Dear Commons Community,
Yesterday while media eyes were on the impeachment trial of Donald Trump, the Democratic National Committee changed the rules for its presidential nomination debates that will now allow Michael Bloomberg to participate. As reported by Politico and other news media.
The DNC yesterday unveiled its qualification criteria for the ninth Democratic presidential debate on Feb. 19 in Las Vegas, and announced it was doing away with the previous donor threshold that would show candidates had grassroots support.
Michael Bloomberg refused campaign contributions when he announced his presidential bid — a decision that, until now, made him ineligible for any of the DNC debates. He has put more than $200 million of his personal money into his presidential campaign.

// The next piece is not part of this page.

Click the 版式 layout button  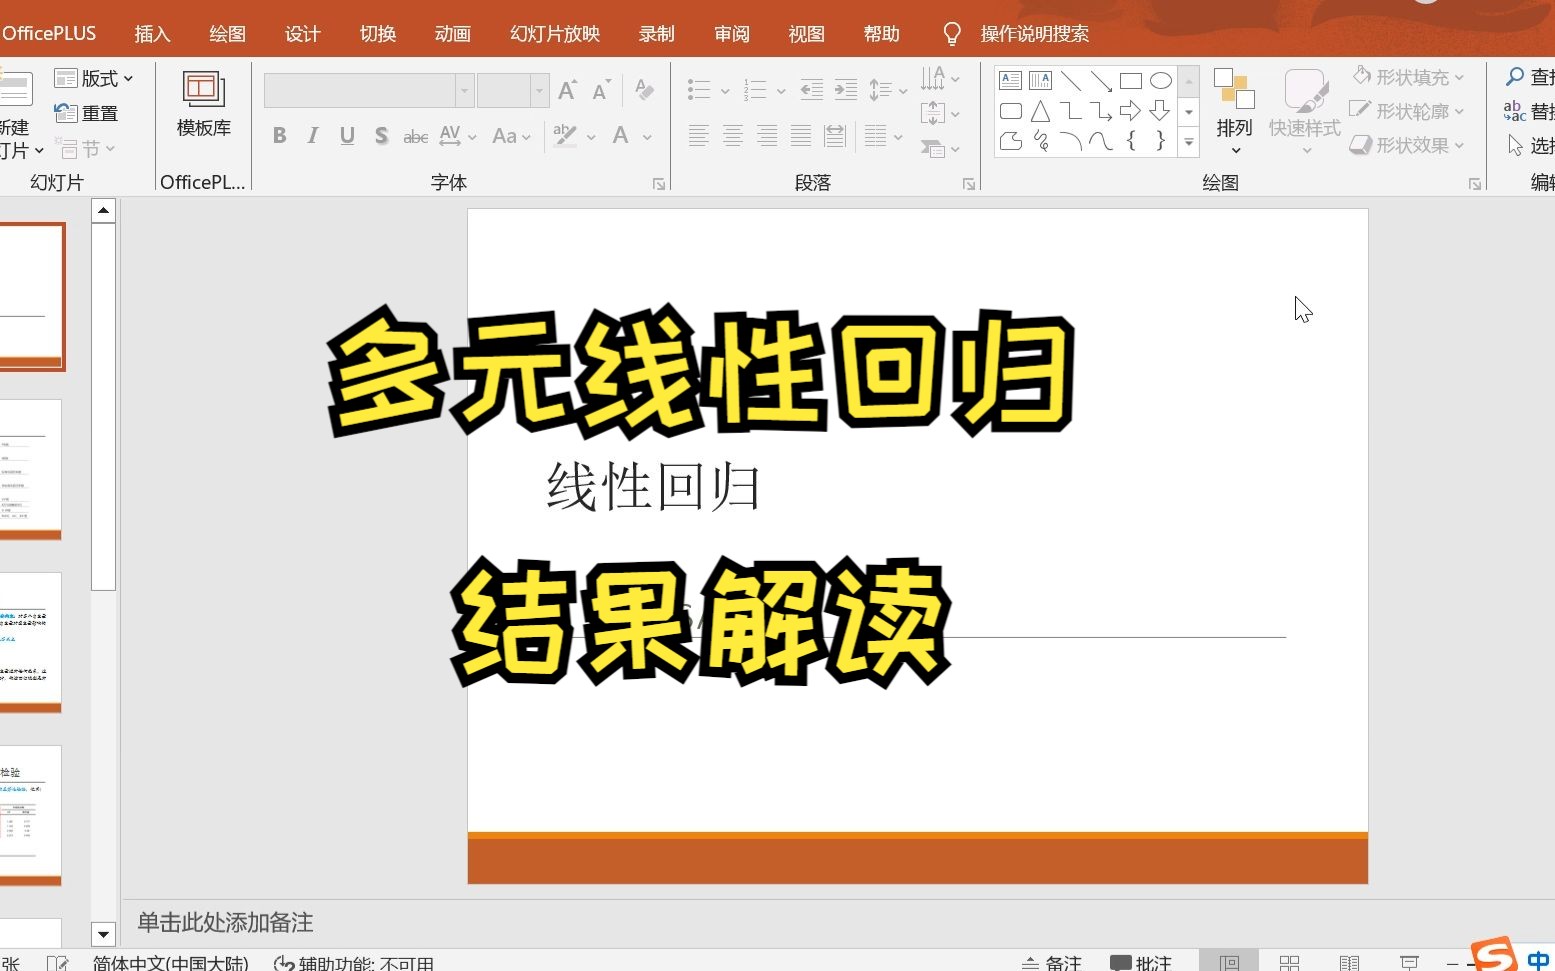point(94,77)
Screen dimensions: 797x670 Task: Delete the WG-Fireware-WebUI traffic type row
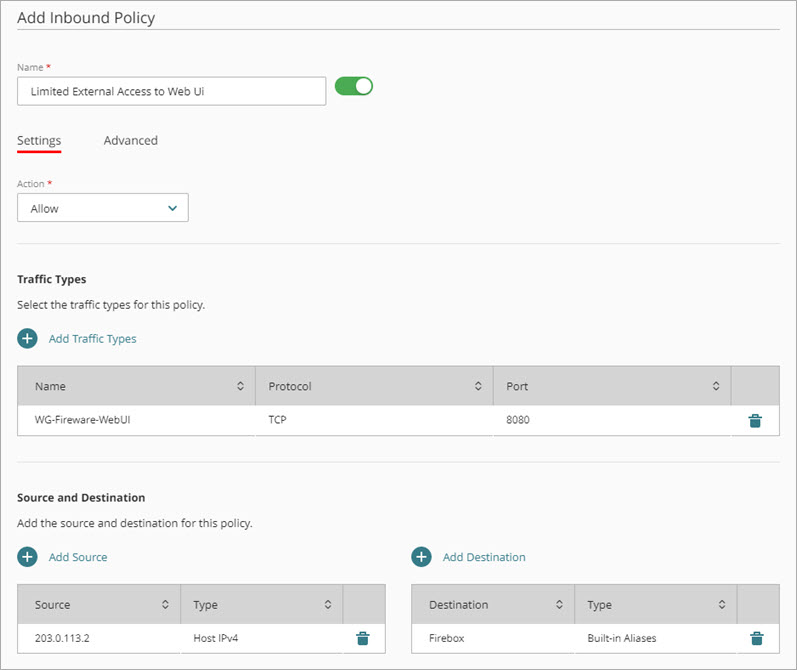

“We are thrilled that voters could soon have the chance to see Mike Bloomberg on the debate stage, hear his vision for the country, and see why he is the strongest candidate to defeat Donald Trump and bring our country together,” the Bloomberg campaign said in a statement. “Mike has run for office three times and never taken a dime from special interests, allowing him to act independently, on the merits, without having to do what donors expect. He is proud to be doing the same with this campaign.”
Being in the debate would give Bloomberg significantly more visibility beyond his ads, but it would also subject him to potentially tougher questions and scrutiny.
However, the DNC’s announcement received immediate blowback from many Democrats, who charged the committee with granting Bloomberg a favor.
“To now change the rules in the middle of the game to accommodate Mike Bloomberg, who is trying to buy his way into the Democratic nomination, is wrong,” Jeff Weaver, a senior adviser on the Bernie Sanders campaign, said in a statement to HuffPost. “That’s the definition of a rigged system where the rich can buy their way in.”
Bloomberg, a billionaire, has been a generous Democratic Party donor in recent years. He donated $95 million to super PACs benefitting Democrats in the 2018 cycle, and another $325,000 to the DNC in 2019.
The Bloomberg campaign’s advertising budget also eclipses that of every other Democratic presidential campaign, and he has seen his stock rise in national polls because of it. Bloomberg spent $262.9 million on advertising in the first three weeks of January, according to data from Advertising Analytics. By comparison, Sanders, whose campaign has raised more money from individual donors than any other candidate in the race, spent $27.4 million in that time frame.
The donor threshold has not been easy for some candidates to meet. Before they dropped out of the race, both former Housing and Urban Development Secretary Julián Castro and Sen. Cory Booker (D-N.J.) struggled with the requirement and did not qualify for some debates.
Several candidates, including Castro, Booker and businessman Andrew Yang, unsuccessfully lobbied the DNC to change its qualification criteria for previous debates. The DNC said in a December statement to Politico that it would “not change the threshold for any one candidate.”
I think the next debate will be far more interesting with Bloomberg in it.